** Opening MATERIAL PROVIDED block **
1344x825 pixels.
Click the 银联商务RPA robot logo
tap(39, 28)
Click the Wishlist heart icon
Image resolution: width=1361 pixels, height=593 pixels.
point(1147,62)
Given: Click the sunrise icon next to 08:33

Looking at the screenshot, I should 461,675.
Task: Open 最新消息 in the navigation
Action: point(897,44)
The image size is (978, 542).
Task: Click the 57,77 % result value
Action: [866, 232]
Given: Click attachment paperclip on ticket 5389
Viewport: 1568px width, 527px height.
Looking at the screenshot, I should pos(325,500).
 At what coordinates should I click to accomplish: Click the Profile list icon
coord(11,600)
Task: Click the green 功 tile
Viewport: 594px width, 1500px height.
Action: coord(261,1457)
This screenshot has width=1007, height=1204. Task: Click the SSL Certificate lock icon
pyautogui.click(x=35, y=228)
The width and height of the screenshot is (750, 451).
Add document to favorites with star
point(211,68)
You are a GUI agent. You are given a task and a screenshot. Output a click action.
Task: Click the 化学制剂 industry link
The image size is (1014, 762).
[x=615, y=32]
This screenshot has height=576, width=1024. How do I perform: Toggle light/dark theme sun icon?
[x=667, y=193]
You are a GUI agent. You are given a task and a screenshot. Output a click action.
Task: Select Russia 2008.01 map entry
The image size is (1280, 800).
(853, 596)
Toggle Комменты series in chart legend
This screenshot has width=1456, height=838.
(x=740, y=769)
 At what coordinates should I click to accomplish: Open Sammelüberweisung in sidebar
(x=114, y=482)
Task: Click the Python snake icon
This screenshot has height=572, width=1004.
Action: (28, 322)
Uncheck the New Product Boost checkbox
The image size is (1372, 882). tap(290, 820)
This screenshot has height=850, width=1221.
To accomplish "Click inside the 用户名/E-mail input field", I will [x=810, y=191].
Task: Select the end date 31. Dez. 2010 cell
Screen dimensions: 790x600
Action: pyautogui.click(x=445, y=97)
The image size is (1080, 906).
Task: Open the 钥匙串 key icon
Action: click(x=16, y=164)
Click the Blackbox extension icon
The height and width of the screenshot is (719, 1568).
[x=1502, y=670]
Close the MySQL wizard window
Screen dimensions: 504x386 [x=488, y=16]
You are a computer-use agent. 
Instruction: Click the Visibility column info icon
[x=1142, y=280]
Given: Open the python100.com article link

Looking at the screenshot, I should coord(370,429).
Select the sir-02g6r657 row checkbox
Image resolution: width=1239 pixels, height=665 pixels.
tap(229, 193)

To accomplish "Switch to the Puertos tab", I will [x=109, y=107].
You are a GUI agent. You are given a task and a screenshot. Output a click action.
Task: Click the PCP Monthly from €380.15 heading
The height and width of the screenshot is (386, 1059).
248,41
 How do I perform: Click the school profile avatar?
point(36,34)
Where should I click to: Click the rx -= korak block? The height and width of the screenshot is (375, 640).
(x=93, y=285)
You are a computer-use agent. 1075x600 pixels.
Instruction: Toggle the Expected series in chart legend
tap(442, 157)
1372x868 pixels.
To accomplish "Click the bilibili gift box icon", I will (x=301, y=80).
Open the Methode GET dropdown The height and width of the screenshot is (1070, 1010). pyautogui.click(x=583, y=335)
** Closing MATERIAL PROVIDED block **
(WHAT YOU SHOULD DO): Search the entries above for the string "will". Copy each line that holds it.

(RESULT BELOW):
To accomplish "Click inside the 用户名/E-mail input field", I will [x=810, y=191].
To accomplish "Switch to the Puertos tab", I will [x=109, y=107].
To accomplish "Click the bilibili gift box icon", I will (x=301, y=80).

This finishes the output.